Nealson, who has researched bioluminescent ocean bacteria that feed on dead algae, told the BBC the glow is to attract fish at night to swallow them.

“Most of these bacteria that are able to glow are the E.coli from the sea, they are the intestinal bacteria of the fish.”

“When we defecate E.coli, what these bacteria want is to get back into the gut.”

“In the ocean, if they can find a protein particle, say a dead plankton, and make it glow, that’s fine because in the ocean the glow is a sign that there’s something good to eat.”

So the glow is like an “advertisement” of light.

Individual glowing patches of dead algae can be quickly swallowed by fish, never seen by a passing sailor. But a massive bloom will overwhelm your appetite, and that could be the reason the sea starts to glow.

“It’s basically like growing these bacteria, but instead of 100 milliliters, like in a lab, it’s 100,000 square kilometers.”

“That’s the miraculous thing about these algal blooms, when you get certain areas of upwelling [quando massas de água muito profundas sobem à superfície] and all the nutrients that appear in the algae start to grow like crazy,” said the biologist.

“It’s hundreds of trillions of particles, all glowing at the same time, mingling with the water and giving it this uniformly glowing appearance. That’s what we believe is the process for our visual interpretation of a milky sea,” added Miller.

Between science and folklore

It is not surprising that something as remarkable as this was recorded in the past by sailors who saw it, but “it was a subject that for a long time moved on the fringes of maritime folklore and scientific knowledge”.
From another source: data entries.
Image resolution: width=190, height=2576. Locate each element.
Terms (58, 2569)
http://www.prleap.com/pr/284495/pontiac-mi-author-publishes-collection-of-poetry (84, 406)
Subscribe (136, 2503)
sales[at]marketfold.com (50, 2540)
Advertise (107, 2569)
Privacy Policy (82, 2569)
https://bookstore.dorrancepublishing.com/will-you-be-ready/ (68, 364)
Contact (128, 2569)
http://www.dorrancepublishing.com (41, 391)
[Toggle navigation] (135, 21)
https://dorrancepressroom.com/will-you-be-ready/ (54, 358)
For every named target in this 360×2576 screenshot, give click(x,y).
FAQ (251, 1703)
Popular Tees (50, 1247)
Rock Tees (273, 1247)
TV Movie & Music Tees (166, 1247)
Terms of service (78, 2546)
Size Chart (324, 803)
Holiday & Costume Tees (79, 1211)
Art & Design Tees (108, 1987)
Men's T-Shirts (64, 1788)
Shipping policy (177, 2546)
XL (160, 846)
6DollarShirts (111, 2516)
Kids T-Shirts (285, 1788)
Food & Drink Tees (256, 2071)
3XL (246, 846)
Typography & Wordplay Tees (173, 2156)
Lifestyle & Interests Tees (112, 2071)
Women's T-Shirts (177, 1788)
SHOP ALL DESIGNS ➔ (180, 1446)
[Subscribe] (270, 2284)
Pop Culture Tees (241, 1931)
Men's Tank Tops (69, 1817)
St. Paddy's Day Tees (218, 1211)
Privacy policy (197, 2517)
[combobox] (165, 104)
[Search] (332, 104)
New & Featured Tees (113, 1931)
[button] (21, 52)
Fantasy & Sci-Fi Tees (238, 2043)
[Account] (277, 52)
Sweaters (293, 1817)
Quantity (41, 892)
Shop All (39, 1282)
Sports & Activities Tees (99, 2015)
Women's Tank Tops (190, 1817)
And there are still unknowns to solve.

“There weren’t many observations of a scientific nature of the phenomenon, it was mostly anecdotal stories from sailors over the centuries, on trade routes, mostly from the Indian Ocean.”

“And they’re not very common worldwide. Maybe we see one or two milky seas a year, if we’re lucky. But we’ve seen examples of milky seas that last just a day or two, up to 45 days or more… which Ganesha sailed, for example, lasted about 60 nights!”

“It’s great because now we can continue to study them from the sea and the sky until we understand them.”